-- TASK GOAL --
Answer these questions from the text on the Philippaerts family below.
(a) Where are the family's stables located?
(b) In what year did Ludo give up competing?
(c) How old are the twins Nicola and Olivier?

-- DOCUMENT TEXT --
The passion for horses runs through the veins and is handed down from generation to generation. Anyone born into a family with a strong equestrian tradition passes on the passion to the younger generations, becoming the head of a dynasty of horse people. This is how beautiful stories are born, stories of women and men of horses and, sometimes, stories of champions, not just because they are medal winners, but champions with, for and thanks to horses and making them their reason of life, family and work.
Talent and passion
One of the best known and most appreciated in the world of show jumping is the Philippaerts family. With their long established stables in Oudsbergen, in the Meeuwen-Guitrode countryside in Belgium, they have been the backbone of the Belgian team for several generations. Ludo, the head of the family, inherited his father’s passion and talent and passed them on to his children. Ludo was one of the greatest riders in the show jumping world who made history with his legendary Darco, an exceptional winner and extraordinary father of a long line of international jumpers.
Mum Veronique, a dressage rider, is the pillar of the family and has a great role alongside Ludo in the education and training of their children. In 2015 Ludo gave up competing to dedicate himself entirely to raising his children as riders and he succeeded! Twins Nicola and Olivier, thirty years old, are currently competing at the highest international level. The youngest Thibault, 22, Anthony, 20, are already following in their footsteps. After setting up his children for the future, Ludo is now back competing.

-- EXCERPTED DATA --
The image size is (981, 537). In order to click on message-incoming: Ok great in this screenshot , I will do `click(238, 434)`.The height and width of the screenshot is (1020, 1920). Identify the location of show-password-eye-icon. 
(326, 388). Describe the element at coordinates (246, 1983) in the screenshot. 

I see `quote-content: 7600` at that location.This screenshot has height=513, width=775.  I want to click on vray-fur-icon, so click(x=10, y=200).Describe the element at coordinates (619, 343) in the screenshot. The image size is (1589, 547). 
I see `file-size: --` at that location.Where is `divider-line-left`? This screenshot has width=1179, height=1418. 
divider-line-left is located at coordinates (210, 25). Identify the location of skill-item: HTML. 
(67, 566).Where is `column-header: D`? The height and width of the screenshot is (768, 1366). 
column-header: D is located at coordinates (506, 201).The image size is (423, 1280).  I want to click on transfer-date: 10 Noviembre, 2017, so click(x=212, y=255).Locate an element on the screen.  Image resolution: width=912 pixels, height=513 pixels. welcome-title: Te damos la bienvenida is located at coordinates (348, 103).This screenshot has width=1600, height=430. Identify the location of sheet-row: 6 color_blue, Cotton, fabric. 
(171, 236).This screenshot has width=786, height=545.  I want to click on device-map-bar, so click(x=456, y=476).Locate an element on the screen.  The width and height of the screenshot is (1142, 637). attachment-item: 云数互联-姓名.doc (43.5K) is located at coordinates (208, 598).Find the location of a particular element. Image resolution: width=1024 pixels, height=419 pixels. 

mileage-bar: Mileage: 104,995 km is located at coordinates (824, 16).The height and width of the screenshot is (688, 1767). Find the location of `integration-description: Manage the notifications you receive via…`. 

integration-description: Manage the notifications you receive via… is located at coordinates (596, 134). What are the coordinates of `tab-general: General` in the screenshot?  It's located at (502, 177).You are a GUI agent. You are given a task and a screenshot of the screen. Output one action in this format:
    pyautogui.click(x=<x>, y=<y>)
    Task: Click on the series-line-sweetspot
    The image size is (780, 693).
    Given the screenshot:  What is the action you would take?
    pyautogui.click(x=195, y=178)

-- RESPONSE TO THIS EXERCISE --
(a) In Oudsbergen, in the Meeuwen-Guitrode countryside in Belgium.
(b) 2015.
(c) Thirty years old.